Tradewind Energy expects to request special use permit in early 2018

Posted

CLINTON — A windfarm proposed for the northwest portion of DeWitt County could be operational by late 2019, a company official told the county Thursday.

Tom Swierczewski, a development director with Tradewind, told the county board he expected to apply for the required special use permit for the project in early 2018.  He also said he anticipated construction on the project to be completed and the plant on line by 2019.

“Because …of a bad economy and electric deregulation and some other things that have happened here in Illinois, it’s kind of been on hold for a while,” Swierczewski said. 

Tradewind began leasing property for the windfarm in 2008, and in 2015, the company made the project a priority.  Tradewind builds wind and solar energy facilities.

“We are now moving forward on the project.”

SeeSwierczewski has been in frequent contact with county zoning administrator Angie Sarver and highway superintendent Mark Mahon, concerning the windfarm project.

The windfarm is scheduled to be up to 200mw (megawatts), about 100 wind turbines.  Swierczewski said it would be about two-thirds the size of the Macon County wind project, which reaches to within a few hundred feet of the southwest DeWitt County line.

Tradewinds has leased about 21,000 acres, involving some 160 landowners, for the DeWitt County project.  Tradewind expects to begin construction in early 2019 and have the project in operation by late that year.

“We’re also talking to the Fish and Wildlife Service and the Illinois Department of Natural Resources on all our environmental issues,” Swierczewski said.

He also is in contact with the Illinois Department of Agriculture on details of the company’s agricultural mitigation agreement.

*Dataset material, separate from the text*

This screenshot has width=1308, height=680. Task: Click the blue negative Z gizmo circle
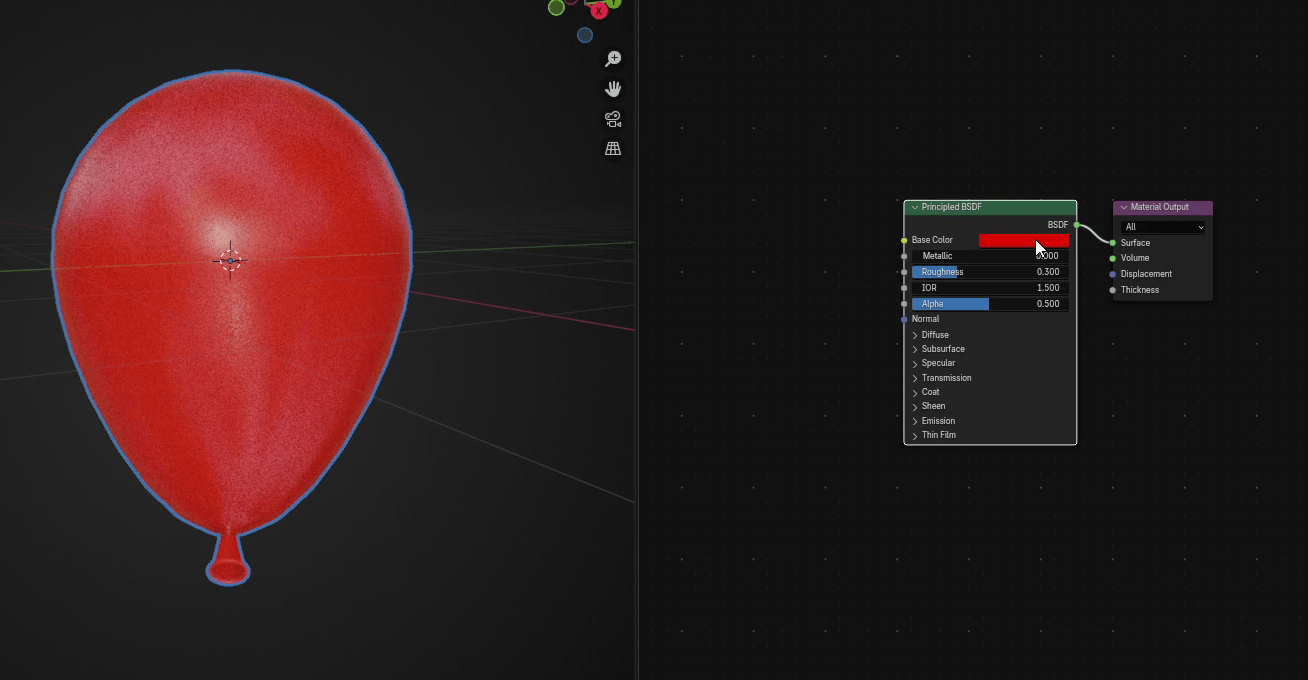coord(585,35)
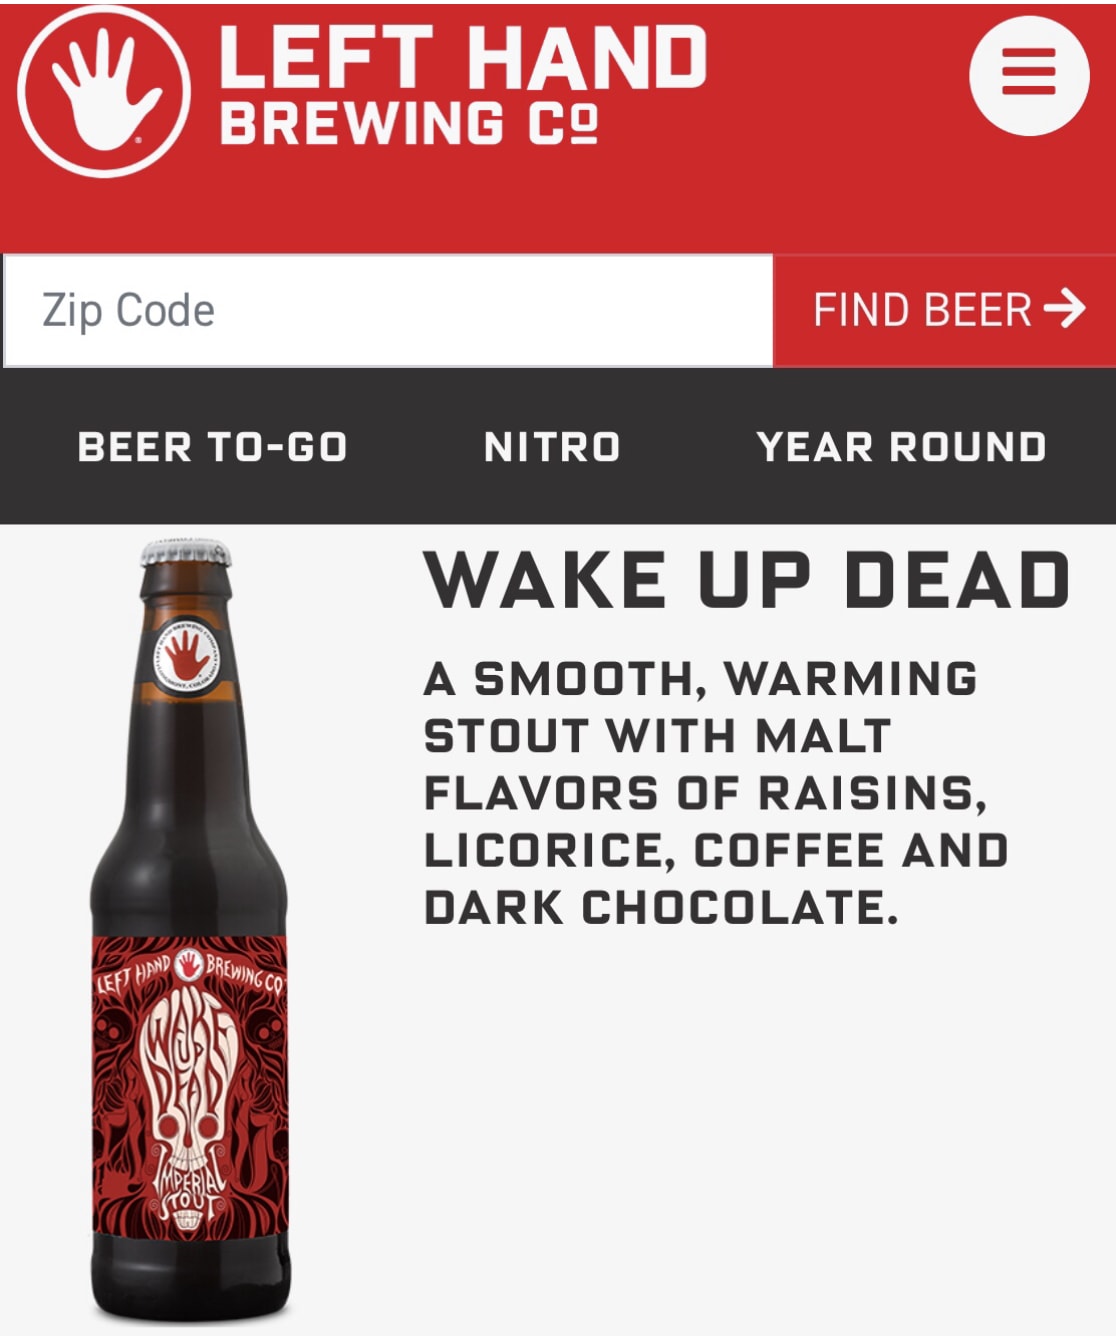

“We’re on the verge of getting that approved, and things are starting to take shape,” he said.

Although the company is not yet in a position to commit to a wind tower builder, Swierczewski said, it hopes to be able to contract with Trinity Structural Towers, located north of Clinton.

“It’s going to take some time, but we are hopeful we will be able to contract with Trinity Towers at some point.”